Em respeito ao sigilo médico, à privacidade da paciente e à Lei Geral de Proteção de Dados Pessoais, a Santa Casa não divulgará publicamente informações sobre diagnóstico, histórico clínico, atendimentos ou tratamentos realizados. Os esclarecimentos pertinentes serão prestados diretamente à paciente, ao seu representante devidamente autorizado ou às autoridades competentes, pelos canais institucionais adequados.

Nas situações que não estejam relacionadas a intercorrências decorrentes de tratamento oncológico ativo, a orientação é procurar uma unidade da rede de urgência e emergência, como as Unidades de Pronto Atendimento (UPAs), onde será realizada a avaliação inicial e definida a conduta assistencial mais adequada.

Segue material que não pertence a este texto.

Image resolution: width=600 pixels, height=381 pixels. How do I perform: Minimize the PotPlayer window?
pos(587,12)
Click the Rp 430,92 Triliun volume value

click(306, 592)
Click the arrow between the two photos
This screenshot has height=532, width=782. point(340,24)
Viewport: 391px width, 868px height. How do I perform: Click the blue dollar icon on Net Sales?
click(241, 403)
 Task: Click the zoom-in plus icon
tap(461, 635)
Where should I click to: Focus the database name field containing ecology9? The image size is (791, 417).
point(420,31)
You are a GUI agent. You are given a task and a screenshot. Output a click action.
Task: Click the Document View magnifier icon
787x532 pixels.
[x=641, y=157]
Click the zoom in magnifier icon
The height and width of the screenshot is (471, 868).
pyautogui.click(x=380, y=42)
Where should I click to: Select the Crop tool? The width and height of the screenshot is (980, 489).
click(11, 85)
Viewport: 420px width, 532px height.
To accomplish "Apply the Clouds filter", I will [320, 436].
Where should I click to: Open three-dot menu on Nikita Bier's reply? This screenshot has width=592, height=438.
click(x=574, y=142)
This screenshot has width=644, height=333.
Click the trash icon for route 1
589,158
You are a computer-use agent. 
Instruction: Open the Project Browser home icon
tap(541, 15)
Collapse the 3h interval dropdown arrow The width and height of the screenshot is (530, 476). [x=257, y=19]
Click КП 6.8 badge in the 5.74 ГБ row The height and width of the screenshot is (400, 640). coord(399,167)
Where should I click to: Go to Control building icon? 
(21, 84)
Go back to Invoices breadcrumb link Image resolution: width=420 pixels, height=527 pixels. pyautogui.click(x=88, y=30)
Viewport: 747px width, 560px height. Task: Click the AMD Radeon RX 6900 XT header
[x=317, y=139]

A Unacon de Feira de Santana realiza mais de 4 mil atendimentos por mês, assistindo pacientes do município e de mais de 70 cidades da macrorregião centro-leste da Bahia. Integrada ao Hospital Dom Pedro de Alcântara, oferece uma linha de cuidados que inclui consultas, exames, tratamentos e suporte às intercorrências oncológicas, de acordo com a indicação clínica e os protocolos aplicáveis.

Com atuação histórica na assistência oncológica, a Santa Casa de Feira de Santana reafirma seu compromisso com o acolhimento, a ética, a segurança do paciente e a prestação de um cuidado qualificado e humanizado, preservando os direitos individuais e observando rigorosamente as normas que regem a assistência à saúde.”

Com informações do repórter Ed Santos, do Acorda Cidade.